## begin Dataset content
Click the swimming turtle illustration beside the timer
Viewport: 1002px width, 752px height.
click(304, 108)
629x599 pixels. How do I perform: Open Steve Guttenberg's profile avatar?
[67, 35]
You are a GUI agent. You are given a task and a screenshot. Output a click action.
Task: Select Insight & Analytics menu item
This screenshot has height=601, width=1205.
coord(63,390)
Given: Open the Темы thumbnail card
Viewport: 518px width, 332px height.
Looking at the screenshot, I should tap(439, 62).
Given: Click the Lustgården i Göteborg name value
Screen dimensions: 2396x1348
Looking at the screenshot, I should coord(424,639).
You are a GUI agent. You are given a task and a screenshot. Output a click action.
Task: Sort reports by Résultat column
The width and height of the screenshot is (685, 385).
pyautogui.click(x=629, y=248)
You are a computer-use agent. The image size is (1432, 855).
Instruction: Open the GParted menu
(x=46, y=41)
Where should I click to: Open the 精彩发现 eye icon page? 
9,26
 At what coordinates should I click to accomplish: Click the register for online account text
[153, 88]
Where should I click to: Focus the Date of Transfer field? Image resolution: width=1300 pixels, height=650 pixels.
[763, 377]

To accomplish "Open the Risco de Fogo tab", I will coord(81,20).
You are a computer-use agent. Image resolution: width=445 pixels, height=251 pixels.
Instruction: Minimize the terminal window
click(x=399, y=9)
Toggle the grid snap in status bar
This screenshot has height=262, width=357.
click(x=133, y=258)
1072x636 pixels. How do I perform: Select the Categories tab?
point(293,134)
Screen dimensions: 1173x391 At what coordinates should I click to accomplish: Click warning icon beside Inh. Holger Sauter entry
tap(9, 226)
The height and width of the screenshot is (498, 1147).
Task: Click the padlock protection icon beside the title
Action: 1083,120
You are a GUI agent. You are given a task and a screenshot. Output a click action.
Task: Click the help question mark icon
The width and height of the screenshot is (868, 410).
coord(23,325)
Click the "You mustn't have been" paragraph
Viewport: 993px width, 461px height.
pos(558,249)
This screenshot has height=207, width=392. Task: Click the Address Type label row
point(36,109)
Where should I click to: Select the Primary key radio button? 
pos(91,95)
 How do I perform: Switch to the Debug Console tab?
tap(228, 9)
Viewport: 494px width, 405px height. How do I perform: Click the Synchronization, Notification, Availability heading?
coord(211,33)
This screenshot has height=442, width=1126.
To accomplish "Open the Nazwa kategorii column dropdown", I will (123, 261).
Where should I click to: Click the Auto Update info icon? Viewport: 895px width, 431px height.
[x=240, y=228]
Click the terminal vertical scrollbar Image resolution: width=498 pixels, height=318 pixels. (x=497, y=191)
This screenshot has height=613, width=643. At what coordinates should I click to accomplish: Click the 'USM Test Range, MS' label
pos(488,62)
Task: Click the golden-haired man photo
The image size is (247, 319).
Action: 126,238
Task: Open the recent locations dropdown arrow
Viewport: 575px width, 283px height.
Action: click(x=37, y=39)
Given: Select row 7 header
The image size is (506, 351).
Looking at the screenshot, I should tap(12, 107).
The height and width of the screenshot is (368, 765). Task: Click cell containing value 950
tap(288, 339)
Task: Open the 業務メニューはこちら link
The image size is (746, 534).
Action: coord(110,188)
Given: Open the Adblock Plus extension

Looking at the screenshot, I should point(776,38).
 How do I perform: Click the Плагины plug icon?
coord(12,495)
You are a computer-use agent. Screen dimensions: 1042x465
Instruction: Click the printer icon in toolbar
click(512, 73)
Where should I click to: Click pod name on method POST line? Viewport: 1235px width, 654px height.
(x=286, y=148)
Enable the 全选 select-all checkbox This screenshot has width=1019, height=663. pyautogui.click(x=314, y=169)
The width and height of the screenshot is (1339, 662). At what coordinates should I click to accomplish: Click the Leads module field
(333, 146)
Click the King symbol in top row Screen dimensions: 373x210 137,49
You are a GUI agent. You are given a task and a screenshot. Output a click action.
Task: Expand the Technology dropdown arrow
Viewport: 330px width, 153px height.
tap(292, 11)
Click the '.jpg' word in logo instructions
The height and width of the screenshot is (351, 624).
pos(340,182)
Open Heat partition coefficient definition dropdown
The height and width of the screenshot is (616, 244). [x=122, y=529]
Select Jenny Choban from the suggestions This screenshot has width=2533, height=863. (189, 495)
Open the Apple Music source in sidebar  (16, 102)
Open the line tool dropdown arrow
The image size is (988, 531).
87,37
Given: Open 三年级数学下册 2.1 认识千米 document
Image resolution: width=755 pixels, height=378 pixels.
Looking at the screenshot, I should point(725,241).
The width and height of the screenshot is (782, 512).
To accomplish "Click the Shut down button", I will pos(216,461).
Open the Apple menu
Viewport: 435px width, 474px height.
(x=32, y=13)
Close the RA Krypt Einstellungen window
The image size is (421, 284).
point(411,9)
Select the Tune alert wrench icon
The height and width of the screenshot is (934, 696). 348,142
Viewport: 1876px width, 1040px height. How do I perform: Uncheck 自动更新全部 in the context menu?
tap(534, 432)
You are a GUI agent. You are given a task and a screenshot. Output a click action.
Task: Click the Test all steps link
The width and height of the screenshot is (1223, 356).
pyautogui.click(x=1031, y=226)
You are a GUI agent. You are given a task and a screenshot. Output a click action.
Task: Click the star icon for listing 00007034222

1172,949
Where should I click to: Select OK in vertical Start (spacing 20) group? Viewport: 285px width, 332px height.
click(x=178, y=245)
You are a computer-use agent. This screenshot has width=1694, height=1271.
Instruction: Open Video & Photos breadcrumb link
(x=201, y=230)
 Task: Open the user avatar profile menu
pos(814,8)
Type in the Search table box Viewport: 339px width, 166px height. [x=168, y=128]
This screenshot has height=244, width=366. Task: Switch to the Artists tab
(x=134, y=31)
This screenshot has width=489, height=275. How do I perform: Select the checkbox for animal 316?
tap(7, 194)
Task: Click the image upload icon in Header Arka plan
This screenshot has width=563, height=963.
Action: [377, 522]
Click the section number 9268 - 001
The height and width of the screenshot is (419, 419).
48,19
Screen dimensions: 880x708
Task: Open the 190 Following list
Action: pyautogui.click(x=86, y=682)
## end Dataset content
> _Task description_: Please put all of the lines above into a numbered list, leaving out any blank lines.

> _Correct response_:
1. Click the swimming turtle illustration beside the timer
2. Viewport: 1002px width, 752px height.
3. click(304, 108)
4. 629x599 pixels. How do I perform: Open Steve Guttenberg's profile avatar?
5. [67, 35]
6. You are a GUI agent. You are given a task and a screenshot. Output a click action.
7. Task: Select Insight & Analytics menu item
8. This screenshot has height=601, width=1205.
9. coord(63,390)
10. Given: Open the Темы thumbnail card
11. Viewport: 518px width, 332px height.
12. Looking at the screenshot, I should tap(439, 62).
13. Given: Click the Lustgården i Göteborg name value
14. Screen dimensions: 2396x1348
15. Looking at the screenshot, I should coord(424,639).
16. You are a GUI agent. You are given a task and a screenshot. Output a click action.
17. Task: Sort reports by Résultat column
18. The width and height of the screenshot is (685, 385).
19. pyautogui.click(x=629, y=248)
20. You are a computer-use agent. The image size is (1432, 855).
21. Instruction: Open the GParted menu
22. (x=46, y=41)
23. Where should I click to: Open the 精彩发现 eye icon page? 
24. 9,26
25.  At what coordinates should I click to accomplish: Click the register for online account text
26. [153, 88]
27. Where should I click to: Focus the Date of Transfer field? Image resolution: width=1300 pixels, height=650 pixels.
28. [763, 377]
29. To accomplish "Open the Risco de Fogo tab", I will coord(81,20).
30. You are a computer-use agent. Image resolution: width=445 pixels, height=251 pixels.
31. Instruction: Minimize the terminal window
32. click(x=399, y=9)
33. Toggle the grid snap in status bar
34. This screenshot has height=262, width=357.
35. click(x=133, y=258)
36. 1072x636 pixels. How do I perform: Select the Categories tab?
37. point(293,134)
38. Screen dimensions: 1173x391 At what coordinates should I click to accomplish: Click warning icon beside Inh. Holger Sauter entry
39. tap(9, 226)
40. The height and width of the screenshot is (498, 1147).
41. Task: Click the padlock protection icon beside the title
42. Action: 1083,120
43. You are a GUI agent. You are given a task and a screenshot. Output a click action.
44. Task: Click the help question mark icon
45. The width and height of the screenshot is (868, 410).
46. coord(23,325)
47. Click the "You mustn't have been" paragraph
48. Viewport: 993px width, 461px height.
49. pos(558,249)
50. This screenshot has height=207, width=392. Task: Click the Address Type label row
51. point(36,109)
52. Where should I click to: Select the Primary key radio button? 
53. pos(91,95)
54.  How do I perform: Switch to the Debug Console tab?
55. tap(228, 9)
56. Viewport: 494px width, 405px height. How do I perform: Click the Synchronization, Notification, Availability heading?
57. coord(211,33)
58. This screenshot has height=442, width=1126.
59. To accomplish "Open the Nazwa kategorii column dropdown", I will (123, 261).
60. Where should I click to: Click the Auto Update info icon? Viewport: 895px width, 431px height.
61. [x=240, y=228]
62. Click the terminal vertical scrollbar Image resolution: width=498 pixels, height=318 pixels. (x=497, y=191)
63. This screenshot has height=613, width=643. At what coordinates should I click to accomplish: Click the 'USM Test Range, MS' label
64. pos(488,62)
65. Task: Click the golden-haired man photo
66. The image size is (247, 319).
67. Action: 126,238
68. Task: Open the recent locations dropdown arrow
69. Viewport: 575px width, 283px height.
70. Action: click(x=37, y=39)
71. Given: Select row 7 header
72. The image size is (506, 351).
73. Looking at the screenshot, I should tap(12, 107).
74. The height and width of the screenshot is (368, 765). Task: Click cell containing value 950
75. tap(288, 339)
76. Task: Open the 業務メニューはこちら link
77. The image size is (746, 534).
78. Action: coord(110,188)
79. Given: Open the Adblock Plus extension
80. Looking at the screenshot, I should point(776,38).
81.  How do I perform: Click the Плагины plug icon?
82. coord(12,495)
83. You are a computer-use agent. Screen dimensions: 1042x465
84. Instruction: Click the printer icon in toolbar
85. click(512, 73)
86. Where should I click to: Click pod name on method POST line? Viewport: 1235px width, 654px height.
87. (x=286, y=148)
88. Enable the 全选 select-all checkbox This screenshot has width=1019, height=663. pyautogui.click(x=314, y=169)
89. The width and height of the screenshot is (1339, 662). At what coordinates should I click to accomplish: Click the Leads module field
90. (333, 146)
91. Click the King symbol in top row Screen dimensions: 373x210 137,49
92. You are a GUI agent. You are given a task and a screenshot. Output a click action.
93. Task: Expand the Technology dropdown arrow
94. Viewport: 330px width, 153px height.
95. tap(292, 11)
96. Click the '.jpg' word in logo instructions
97. The height and width of the screenshot is (351, 624).
98. pos(340,182)
99. Open Heat partition coefficient definition dropdown
100. The height and width of the screenshot is (616, 244). [x=122, y=529]
101. Select Jenny Choban from the suggestions This screenshot has width=2533, height=863. (189, 495)
102. Open the Apple Music source in sidebar  (16, 102)
103. Open the line tool dropdown arrow
104. The image size is (988, 531).
105. 87,37
106. Given: Open 三年级数学下册 2.1 认识千米 document
107. Image resolution: width=755 pixels, height=378 pixels.
108. Looking at the screenshot, I should point(725,241).
109. The width and height of the screenshot is (782, 512).
110. To accomplish "Click the Shut down button", I will pos(216,461).
111. Open the Apple menu
112. Viewport: 435px width, 474px height.
113. (x=32, y=13)
114. Close the RA Krypt Einstellungen window
115. The image size is (421, 284).
116. point(411,9)
117. Select the Tune alert wrench icon
118. The height and width of the screenshot is (934, 696). 348,142
119. Viewport: 1876px width, 1040px height. How do I perform: Uncheck 自动更新全部 in the context menu?
120. tap(534, 432)
121. You are a GUI agent. You are given a task and a screenshot. Output a click action.
122. Task: Click the Test all steps link
123. The width and height of the screenshot is (1223, 356).
124. pyautogui.click(x=1031, y=226)
125. You are a GUI agent. You are given a task and a screenshot. Output a click action.
126. Task: Click the star icon for listing 00007034222
127. 1172,949
128. Where should I click to: Select OK in vertical Start (spacing 20) group? Viewport: 285px width, 332px height.
129. click(x=178, y=245)
130. You are a computer-use agent. This screenshot has width=1694, height=1271.
131. Instruction: Open Video & Photos breadcrumb link
132. (x=201, y=230)
133.  Task: Open the user avatar profile menu
134. pos(814,8)
135. Type in the Search table box Viewport: 339px width, 166px height. [x=168, y=128]
136. This screenshot has height=244, width=366. Task: Switch to the Artists tab
137. (x=134, y=31)
138. This screenshot has width=489, height=275. How do I perform: Select the checkbox for animal 316?
139. tap(7, 194)
140. Task: Click the image upload icon in Header Arka plan
141. This screenshot has width=563, height=963.
142. Action: [377, 522]
143. Click the section number 9268 - 001
144. The height and width of the screenshot is (419, 419).
145. 48,19
146. Screen dimensions: 880x708
147. Task: Open the 190 Following list
148. Action: pyautogui.click(x=86, y=682)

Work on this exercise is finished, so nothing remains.